Cobalt Starstrong and the Clashing Greens is one of the silliest, most ridiculous things I’ve ever made, and I love it so, so much.
It’s pure, unadulterated joy in the form of retro space opera doo-wop — imagine an early Beach Boys album in space.
“Clashing Greens” is a song about a clueless spaceman being confused by two warring factions of green aliens — the plants and the lizards — and it makes me think a little of Snoopy vs. the Red Baron. Just sheer 60s novelty-song fun… but this time sci-fi flavor.
There are land horses and sea horses, so I thought, why not SPACE horses????
And of course, if Cobalt Starstrong the singing spaceman ran across them, he’d chase after them and sing a song about it while doing so.
Since Cobalt Starstrong is essentially my take on what a space opera Beach Boys would sound like… he’s gotta have a song about a world entirely covered in water and how that means the whole world is basically just “One Big Endless Wave.”
Cobalt Starstrong lives a very serious life full of very high stakes problems. Like, for instance, in this song his spaceship is growing “Flowers in the Engine.” Oh no!
“Sunbathing with Strangers” is about sunbathing beside a lizard alien and a plant alien, basking in the sunlight and sharing the quiet camaraderie. The vocals turned out so pretty… real “The Girls on the Beach” by The Beach Boys vibe.
“And the sun doesn’t pick a side.”
The space opera version of a car song is a spaceship song, but in the case of “My Buddy’s New Ride,” Cobalt Starstrong is puzzling over his buddy’s new ride, because it’s not just a normal spaceship… it’s alive!
Since the theme of this album is plant aliens vs. reptile aliens, it needed to have a song where Cobalt Starstrong — an inveterate space-racer — is faced with a plant-alien girl who’s never gone anywhere at all because she’s literally “Rooted.”
“The Junkyard Band” is a sort of a sequel song to “The Laughing Robot and His Dog.” It’s a fun, cheerful piece with satisfyingly deep, booming background vocals.
“When the Sun’s Out” is about Cobalt Starstrong visiting a lizard-alien every time he’s on her world. It has some of the breezy heart of the Monkees’ “What am I Doing Hangin’ Round?” and Sinatra’s “South of the Border,” except giving the girl more agency.
I loved in Star Wars VII when Rey said, “I didn’t know there was this much green in the whole galaxy.”

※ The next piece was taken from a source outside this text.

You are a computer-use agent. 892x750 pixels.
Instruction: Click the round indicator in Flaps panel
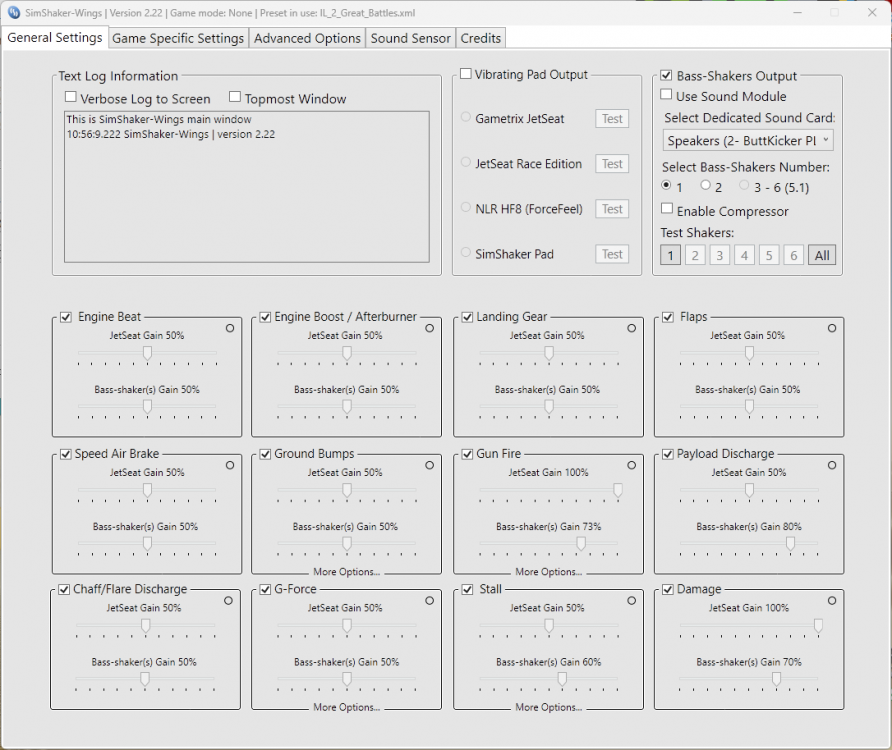[x=831, y=328]
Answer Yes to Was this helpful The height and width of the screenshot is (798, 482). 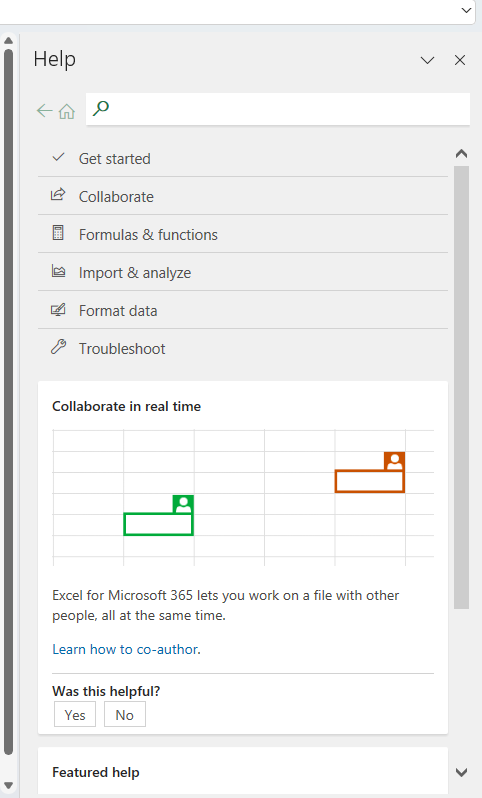pyautogui.click(x=75, y=715)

“Green is Green” is an ode to green.
“Algae pack and lizard back
And copper patina shine
…
The forest and the bottle glass
The hull gone old with time.”
“Pictures in Clouds” was inspired by Joni Mitchell’s “Both Sides Now.”
I figured for Cobalt Starstrong, looking at clouds from both sides could be both metaphorical and literal — looking up as a kid, flying through them, and then looking down from orbit.